Using Parquet Storage for Large Datasets

Introduction

When working with large brain connectome datasets, storing all matrices in memory as R lists can be inefficient. The riemtan package now supports Apache Arrow Parquet format for efficient storage and lazy loading of SPD matrices.

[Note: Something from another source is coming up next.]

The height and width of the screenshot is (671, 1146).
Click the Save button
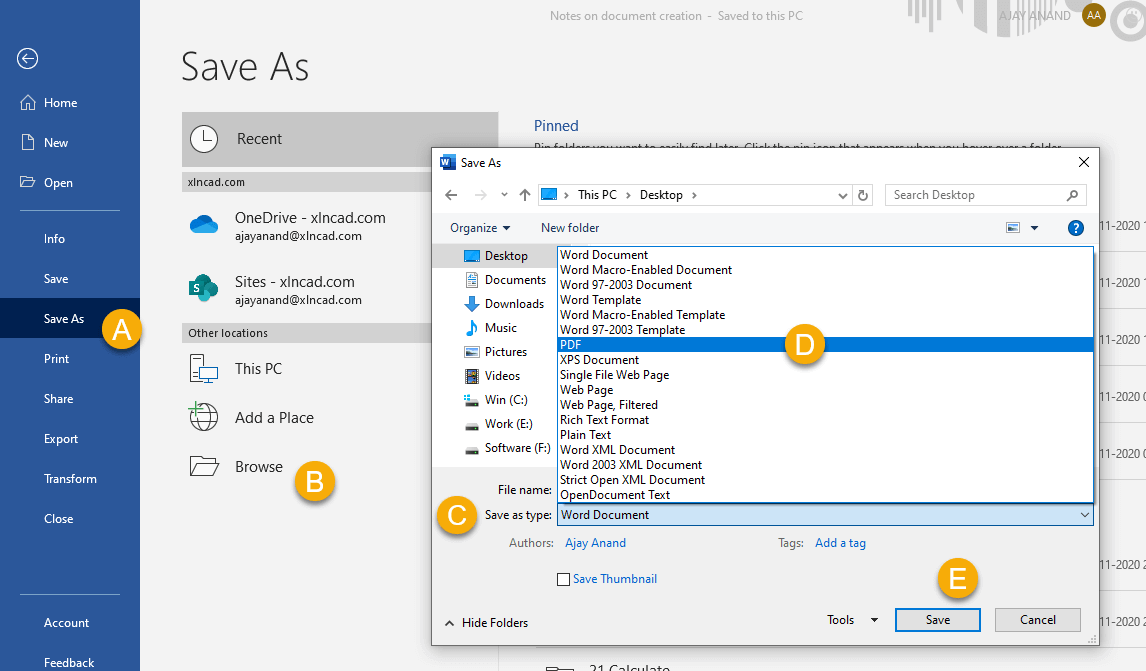pos(937,619)
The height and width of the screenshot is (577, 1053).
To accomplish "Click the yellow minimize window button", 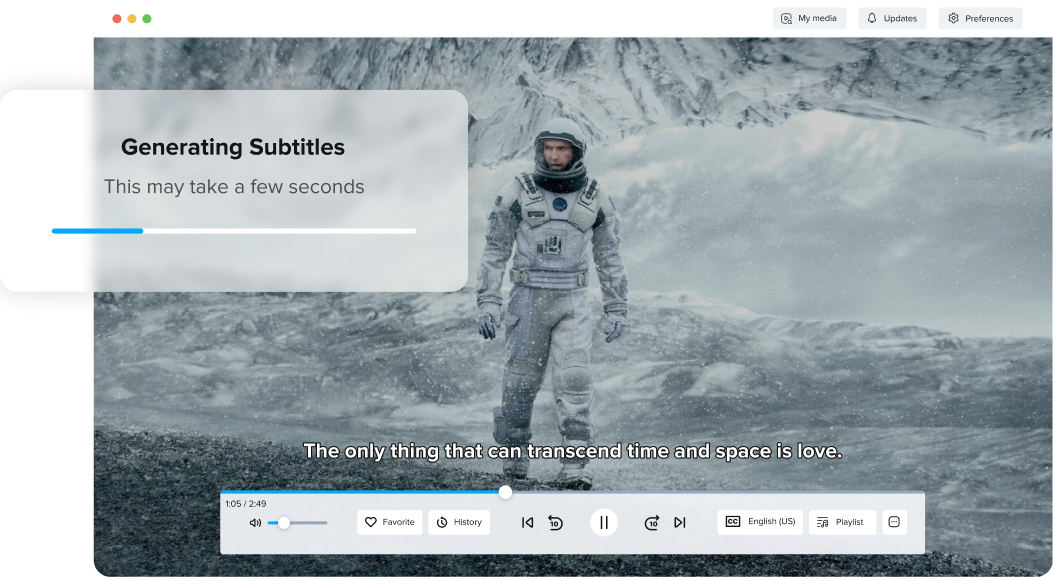I will [132, 19].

This vignette demonstrates how to:

Export connectomes to Parquet format
Load connectomes using the Parquet backend
Work with CSample and CSuperSample using Parquet storage

Benefits of Parquet Storage

Memory Efficiency: Matrices are loaded on-demand rather than all at once
Fast Access: Columnar storage format optimized for numerical data
Metadata Support: Store subject IDs, provenance, and other metadata
Interoperability: Standard format compatible with Python, Julia, and other tools

Installation

Make sure you have the arrow package installed:

install.packages("arrow")

Basic Workflow

1. Writing Connectomes to Parquet

First, let’s create some example SPD matrices and save them to Parquet format:

library(riemtan)
library(Matrix)

# Create example connectomes (4x4 SPD matrices)
set.seed(42)
connectomes <- lapply(1:50, function(i) {
  mat <- diag(4) + matrix(rnorm(16, 0, 0.1), 4, 4)
  mat <- (mat + t(mat)) / 2  # Make symmetric
  mat <- mat + diag(4) * 0.5  # Ensure positive definite
  Matrix::pack(Matrix::Matrix(mat, sparse = FALSE))
})

# Write to Parquet format
write_connectomes_to_parquet(
  connectomes,
  output_dir = "my_connectomes",
  subject_ids = paste0("subject_", 1:50),
  provenance = list(
    study = "Example Study",
    acquisition_date = "2024-01-01",
    preprocessing = "Standard pipeline v1.0"
  )
)

This creates a directory structure:

my_connectomes/
├── metadata.json
├── matrix_0001.parquet
├── matrix_0002.parquet
├── ...
└── matrix_0050.parquet

2. Validating Parquet Directory

Before using a Parquet directory, you can validate its structure:

# Detailed validation with verbose output
validate_parquet_directory("my_connectomes", verbose = TRUE)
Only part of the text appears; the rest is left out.